§ **Work to do**
a) Reproduce the passage on Persian traditions from "In Iran, the" to "in 24 hours).", keeping every word the same.
b) Answer these questions using the passage on Persian traditions:
(i) What is the winter solstice celebration called in Iran?
(ii) The last day of which Persian month is the longest night of the year?
(iii) What name is given to the ritual of running through the streets banging on pots and pans with spoons?

The first sentence of prominent Iranologist Richard Nelson Frye's last book on Iran reads: "Iran's glory has always been its culture”. Persian culture is one of the richest in the world and is rivaled by only a few other cultures on Earth in richness and variety. Many ceremonies of the ancient Persians are the basis of the familiar western celebrations. These were mostly adopted by the Greeks and Romans and have worked their way into today's western societies. The Persians today, more or less celebrate most of the same ancient cultural festivities. In this segment we introduce these Persian traditions and festivities and look at their history.
The Festival of "Yalda" (Winter Solstice Celebrations)
The winter solstice, December 21st or 22nd, is the longest night of the year. Near the winter solstice, the length of the day changes very slowly, as does the Sun's height in the sky - one of the reasons why the long winter nights seem to go on forever!
In Iran, the winter solstice has been celebrated for centuries and it is called Shab-e yalda, which refers to the birthday or rebirth of the sun. The ceremony is traced to the primal concept of Light and Good against Darkness and Evil in the ancient Iranian religion. This night with Evil at its zenith is considered unlucky. The last day of the Persian month of 'Azar' is the longest night of the year. From this day forward, Light triumphs as the days grow longer and give more light. This celebration comes in the Persian month of 'Day', which was also the name of the pre-Zoroastrian creator god (deity). Later he became known as the God of creation and Light, from which we have the English word day (the period of light in 24 hours).
In the evening of Shab-e Yalda bonfires are lit outside, while inside the home, family and friends gather in a night-long vigil. In the past, fruit and vegetables were only available in season and the host, usually the oldest in the family, would have carefully saved grapes, honeydew melons, watermelons, pears, oranges, tangerines, apples, and cucumbers. These were then enjoyed by everyone gathered in the house.
Chahar Shanbeh Soori
One of the symbolic rituals of the New Year celebrations occurs on the eve of the last Wednesday of the year (Chahar Shanbeh Soori, literally meaning "the eve of Red Wednesday"). On this magical night, families gather piles of brush or wood and bonfires are lit in public places. They then leap over the flames shouting:
"Give me your vibrant red hue, and take back my sickly yellow pallor!"
The essence of this tradition is giving thanks for the previous year's health and happiness, while exchanging any remaining paleness and evil with the warmth and vibrancy of the fire. According to tradition, the living are visited by the spirit of their ancestors on the last days of the year, and many children wrap themselves in shrouds, symbolically re-enacting the visits. They also run through the streets banging on pots and pans with spoons and knocking on doors to ask for treats. The ritual is called qashogh-zany (spoon beating) and symbolizes the beating out of the last unlucky Wednesday of the year. This could be seen as the Iranian version of the Western Halloween night.
The Festival of Noe-Rooz (Nowruz)

§ **Raw data**
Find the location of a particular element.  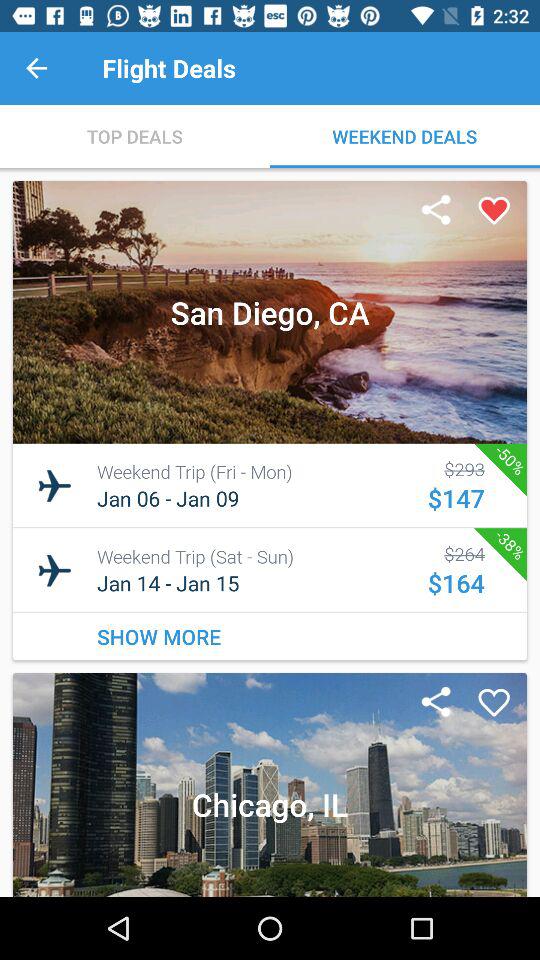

§ **Task-by-task answers**
a)
In Iran, the winter solstice has been celebrated for centuries and it is called Shab-e yalda, which refers to the birthday or rebirth of the sun. The ceremony is traced to the primal concept of Light and Good against Darkness and Evil in the ancient Iranian religion. This night with Evil at its zenith is considered unlucky. The last day of the Persian month of 'Azar' is the longest night of the year. From this day forward, Light triumphs as the days grow longer and give more light. This celebration comes in the Persian month of 'Day', which was also the name of the pre-Zoroastrian creator god (deity). Later he became known as the God of creation and Light, from which we have the English word day (the period of light in 24 hours).

b)
(i) Shab-e yalda
(ii) Azar
(iii) Qashogh-zany (spoon beating)